In the worked answer about a perpendicular line below, what slope is found for the line perpendicular to 2x - 7y = -6?

***** SUPPLIED PASSAGE *****

Question

write the equation of a line perpindicular to 2x-7y=-6 that passes through the point (-2,6). simplify your answer.

Answer 1

If the two lines are perpendicular then the products of thier slope is ( -1 )

The general form of equation of line :

`y-y_1=m(x-x_1)`

where, m = slope, (x1, y1) are the passing point

The given equation of line : 2x - 7y = -6

Simplify in the general form

`\begin{gathered} 2x-7y=-6 \\ 2x+6=7y \\ 7y=2x+6 \\ y=(2)/(7)x+(6)/(7) \end{gathered}`

On comparing with the general form of line, we get slope = 2/7

Let the slope of the perpendicular line is m

Thus, from the slope creteria of perpendicular line : m(2/7)=-1

`\begin{gathered} m((2)/(7))=-1 \\ m=(-7)/(2) \end{gathered}`

Substitute the passing point(-2,6) and slope m = -7/2 in the equation of line.

`\begin{gathered} y-y_1=m(x-x_1) \\ y-6=(-7)/(2)(x-(-2)) \\ y-6=(-7)/(2)(x\text{ +2)} \\ y-6=(-7)/(2)x-(-14)/(2) \\ y=-(7)/(2)x+7+6 \\ y=(-7)/(2)x+13 \\ 2y=-7x+26 \\ 7x+2y=26 \end{gathered}`

Equation of perpendicular line is 7x + 2y = 26

Answer : 7x + 2y = 26

***** RECORD EXCERPTS *****

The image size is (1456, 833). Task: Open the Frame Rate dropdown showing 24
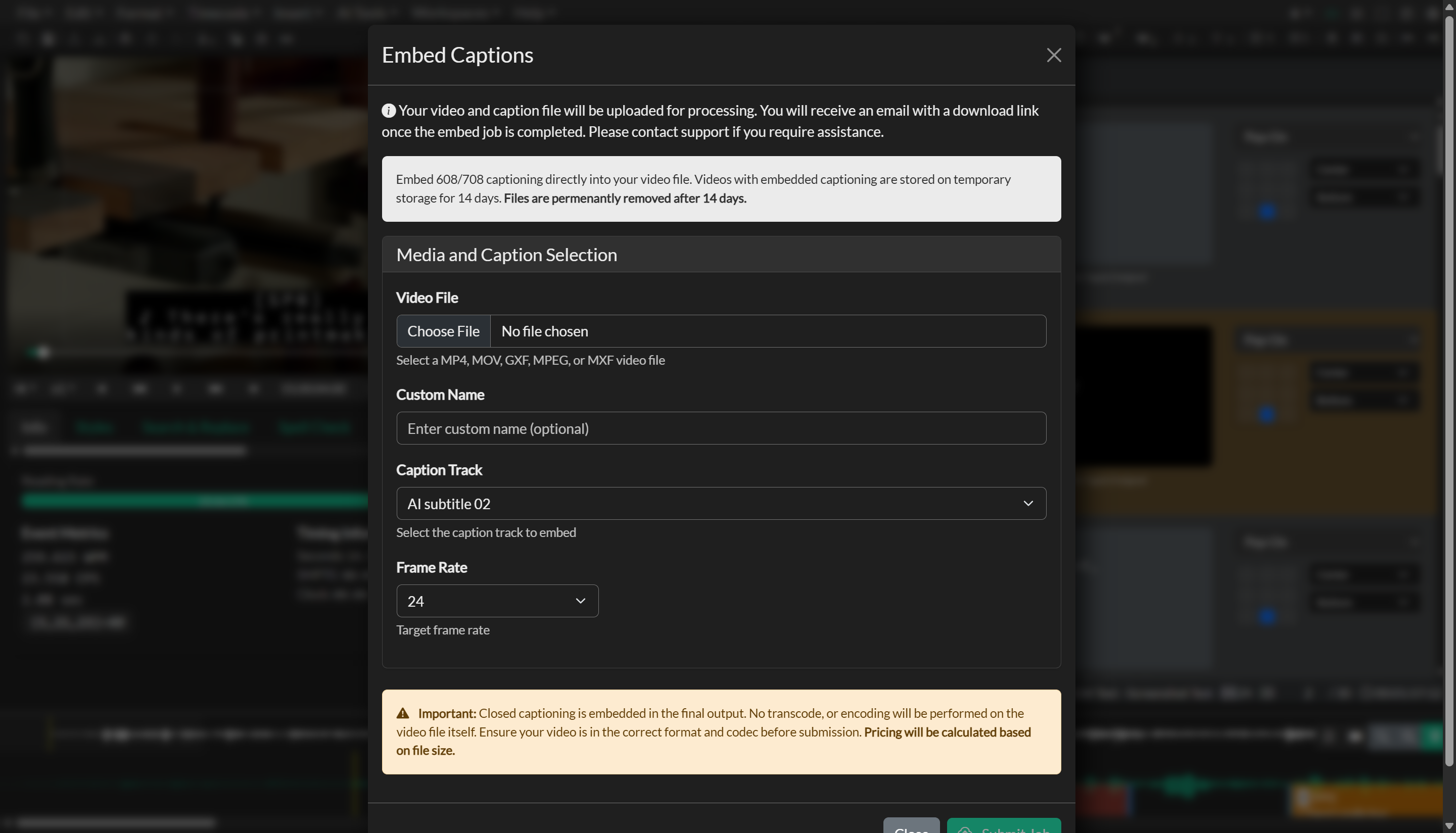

*****
***** RECORD EXCERPTS *****

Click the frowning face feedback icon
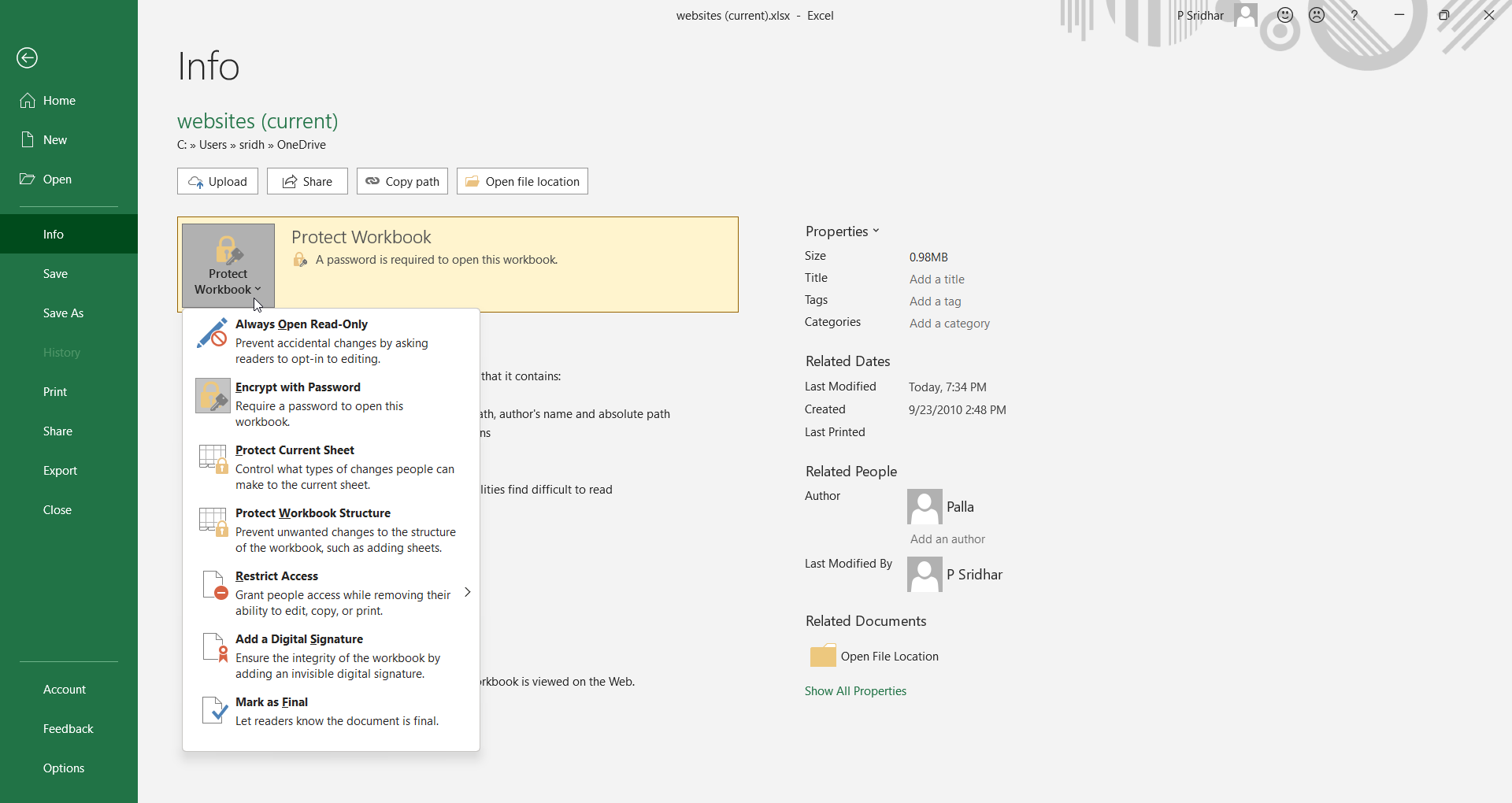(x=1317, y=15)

*****

RESULT FOR THIS EXERCISE
The perpendicular line has slope -7/2.